Charlie’s boots crunched glass as he surveyed the scene. The shooter was lying on the truck’s crumpled hood, his head a foot away from the bus grille. Flames from an engine fire licked the man’s clothes. The driver was slumped over the steering wheel.
The bus driver tried to back away from the burning truck, but the vehicles were locked together. Its engine straining, the bus dragged the smaller vehicle twenty feet before the truck’s bumper tore off with a screech and clang. A horn blared as a taxi peeled away in reverse. The driver—who somehow escaped injury—stopped the bus. After her passengers had exited the vehicle, she stepped off and yelled, “People, get away from the fire!”
As the flames rose higher, passengers poured out the bus’s back door. Braving the inferno and spitting blood, Charlie dragged his assailant off the truck hood. “Who are you?” he demanded.
The man didn’t respond. His bloody head flopped like a fish when Charlie put his arms under the man’s armpits and dragged him away. The victim laid his shooter down on the pavement by the bus’s rear tires. A moment later, the truck’s gas tank exploded with a roar, spewing burning gas all over the street and vehicles parked on the curb. Charlie, protected from the blast by the bus, watched the pickup become its driver’s funeral pyre.
Charlie turned back to the shooter, and with his left hand, pulled off his would-be assassin’s ski mask. A white guy. A stranger. He felt for a pulse. Nothing. Meanwhile, bus riders and bystanders scurried north toward downtown. Charlie spit out more blood and bits of broken tooth. As he backed away from the body, a black BMW buzzed by and nearly clipped him, its horn blaring as it raced away. “Athhole!” Charlie shouted.

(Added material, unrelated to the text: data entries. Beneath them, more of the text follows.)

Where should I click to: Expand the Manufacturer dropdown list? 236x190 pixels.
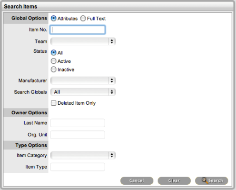(83, 80)
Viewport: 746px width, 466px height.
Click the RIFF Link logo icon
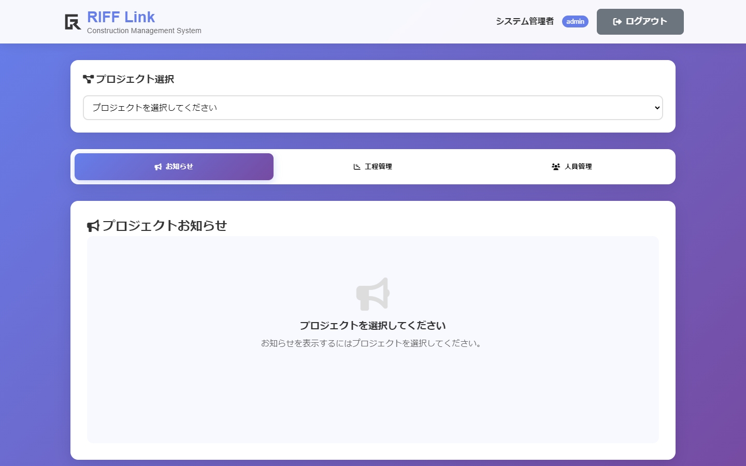point(72,22)
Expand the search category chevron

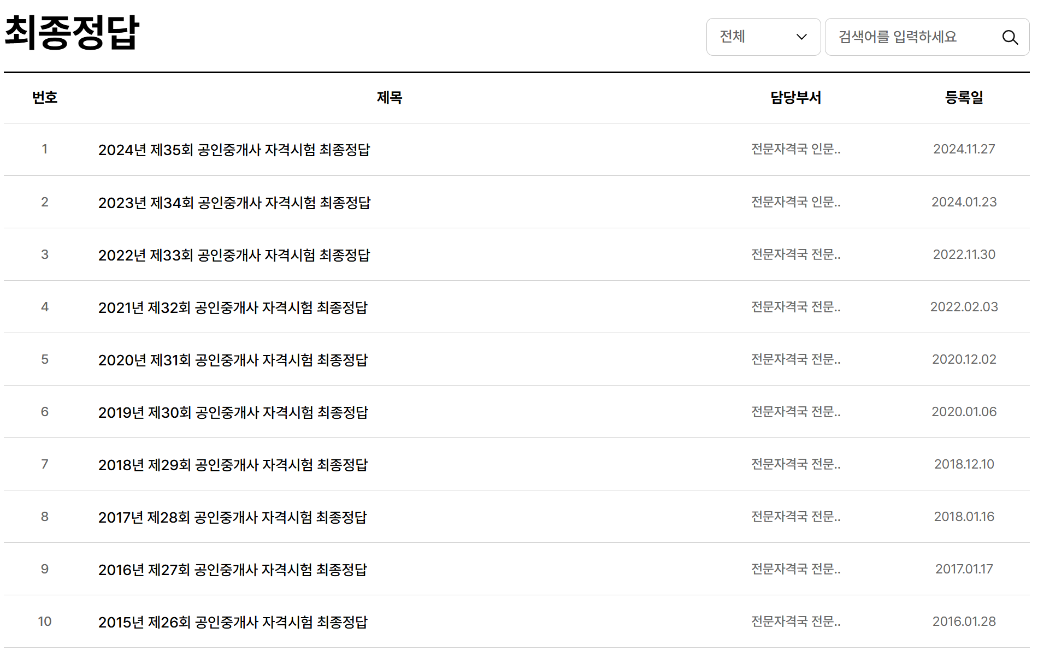[801, 37]
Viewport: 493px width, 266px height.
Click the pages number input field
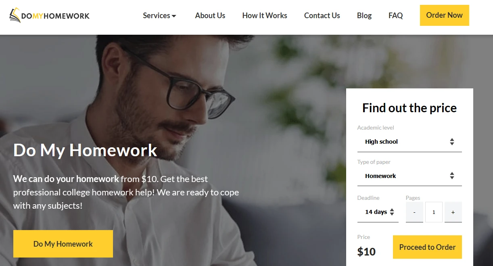[434, 212]
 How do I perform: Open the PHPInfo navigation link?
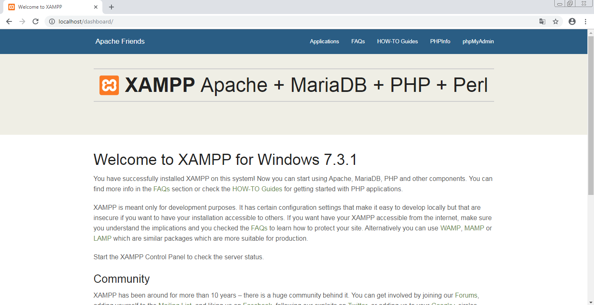[440, 41]
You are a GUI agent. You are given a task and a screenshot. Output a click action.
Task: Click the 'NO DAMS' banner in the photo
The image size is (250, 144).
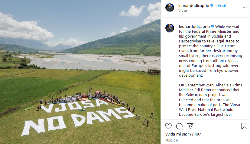[x=76, y=120]
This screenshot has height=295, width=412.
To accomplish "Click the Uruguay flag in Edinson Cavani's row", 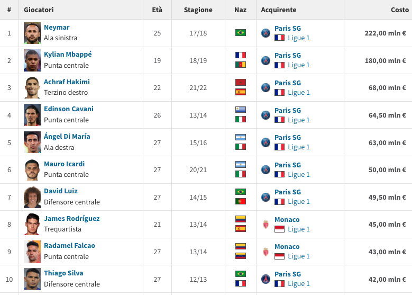I will click(240, 110).
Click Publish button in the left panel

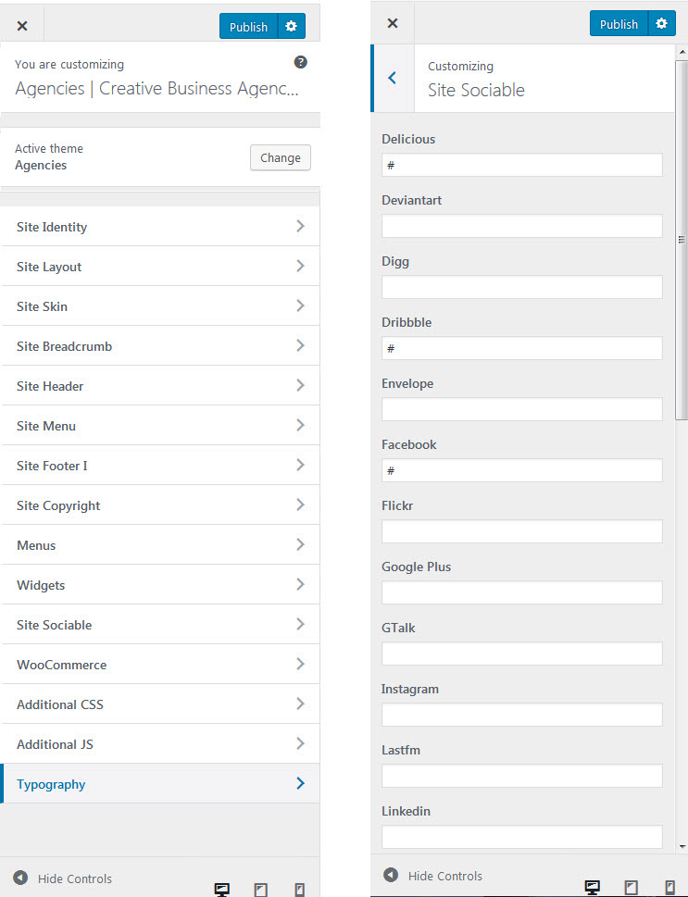point(248,26)
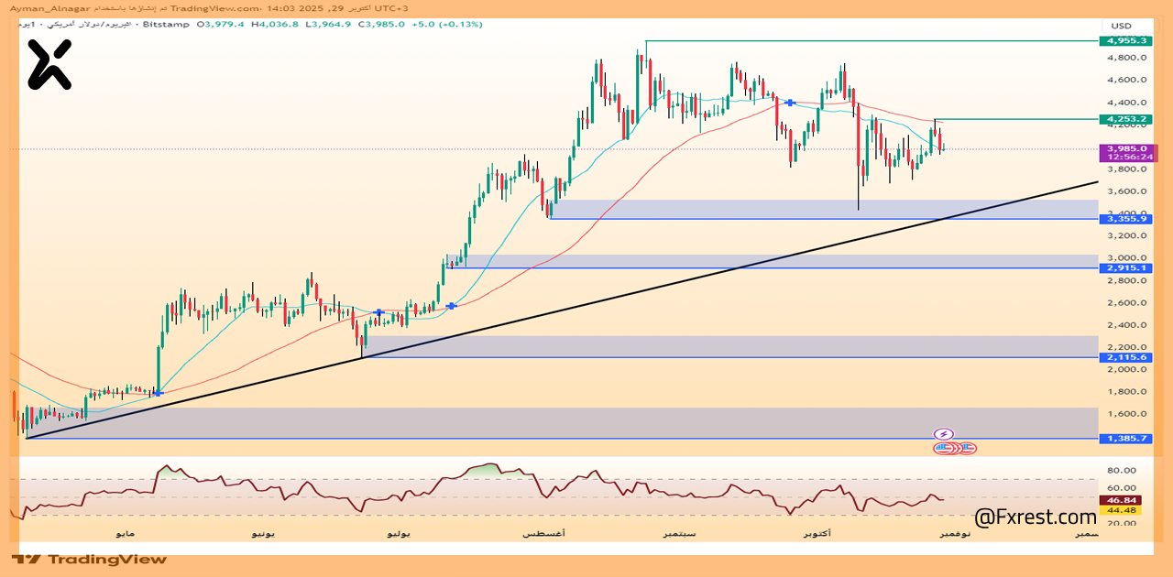
Task: Click the RSI value label 46.84
Action: 1122,501

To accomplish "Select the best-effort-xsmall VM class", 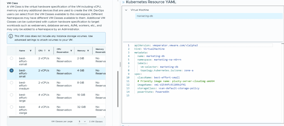I will pyautogui.click(x=11, y=58).
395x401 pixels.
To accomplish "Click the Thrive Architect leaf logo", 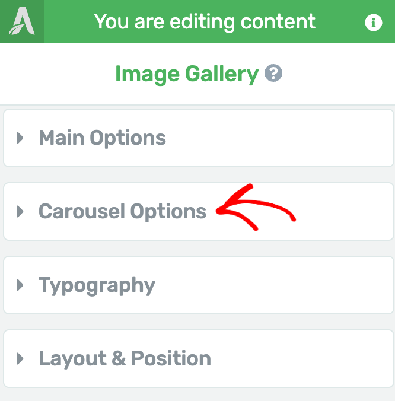I will pos(22,21).
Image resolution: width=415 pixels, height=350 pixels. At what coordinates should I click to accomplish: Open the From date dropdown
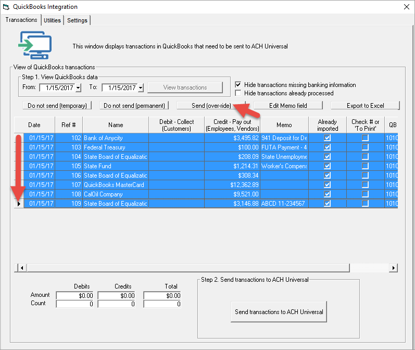click(78, 88)
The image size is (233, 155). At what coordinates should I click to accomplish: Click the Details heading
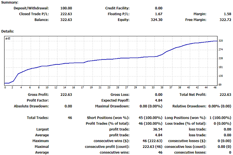tap(8, 31)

The bus driver, a matronly black woman wearing sunglasses, approached him. “I’m so sorry,” she mumbled, shaking her head. “So sorry.” Charlie stared at her in dull amazement. He thought he recognized her. Then again, maybe all female bus drivers looked alike. “Police be here soon,” she added.

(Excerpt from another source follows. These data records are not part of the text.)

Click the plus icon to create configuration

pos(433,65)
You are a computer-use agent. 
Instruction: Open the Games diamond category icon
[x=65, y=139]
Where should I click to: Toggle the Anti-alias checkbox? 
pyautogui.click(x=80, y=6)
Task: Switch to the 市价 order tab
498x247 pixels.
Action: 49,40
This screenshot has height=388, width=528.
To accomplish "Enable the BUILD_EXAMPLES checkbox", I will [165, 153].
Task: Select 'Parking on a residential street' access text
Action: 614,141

Taking that as a warning, he backed toward the garage, leaving a bloody trail. He paused when he reached the sidewalk and peered through the bakery’s broken window at the pandemonium inside. An employee was using a fire extinguisher on a burning bundt in the broken display case. Fortunately, the shotgun blast had angled upward, over people’s heads, only to destroy the wall clock and knock holes in ceiling tiles.

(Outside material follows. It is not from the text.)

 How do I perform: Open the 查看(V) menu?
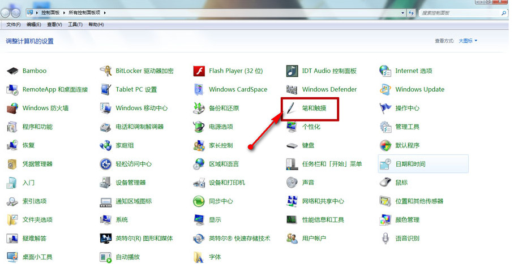pos(54,25)
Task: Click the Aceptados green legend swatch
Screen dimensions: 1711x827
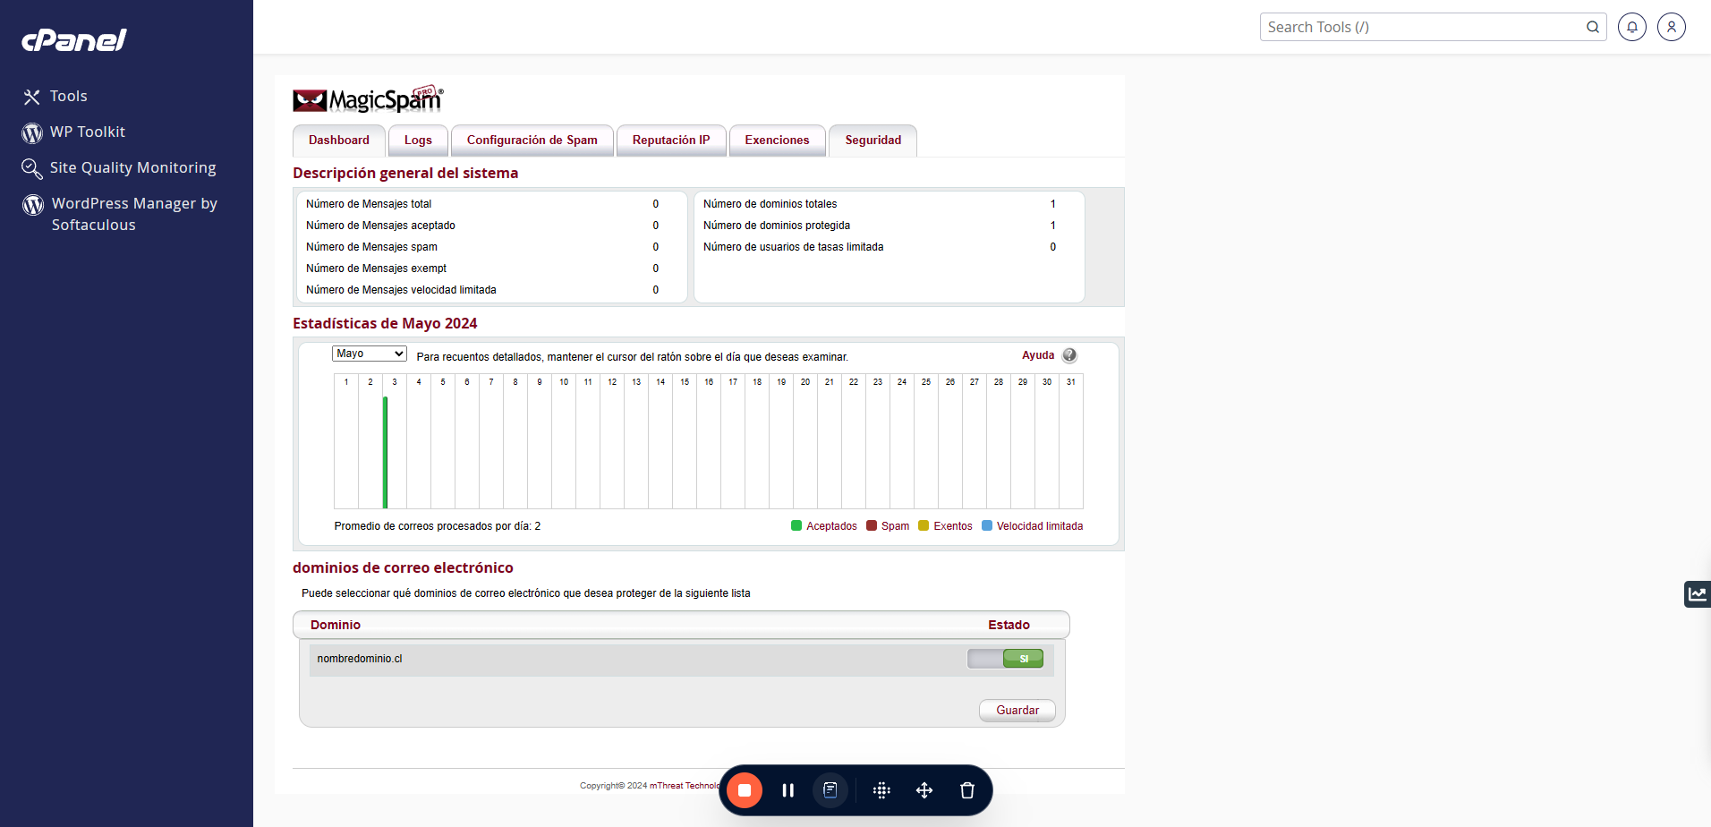Action: tap(796, 526)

“What the hell is going on?” someone shouted at Charlie.
Amy Weller, stooping to coax a customer out from underneath a table, looked up at him in alarm. “Were they shooting at you?”
“I think tho,” Charlie lisped. “Ith anyone hurt?”
“Besides you? I don’t think so. You need an ambulance. Just hang on. We called 911.”
The pain in his jaw was screaming. No cops was one thing. No paramedics was another. Charlie retreated to the garage like a wounded beast into its cave, unsure whether he should run, hide, or seek treatment—which would mean turning himself in, most likely. He slumped against a concrete wall near the elevator and slid to the oil-spotted floor. “Thith day ith completely fucked,” he observed, lolling his head around and closing his eyes.
“Hell-o?”
Charlie looked up to see Dana Colescu standing over him, wearing a red leather jacket and black jeans. She stared at him in horror. “Ohmygawd! Writer Guy! Vot happened?”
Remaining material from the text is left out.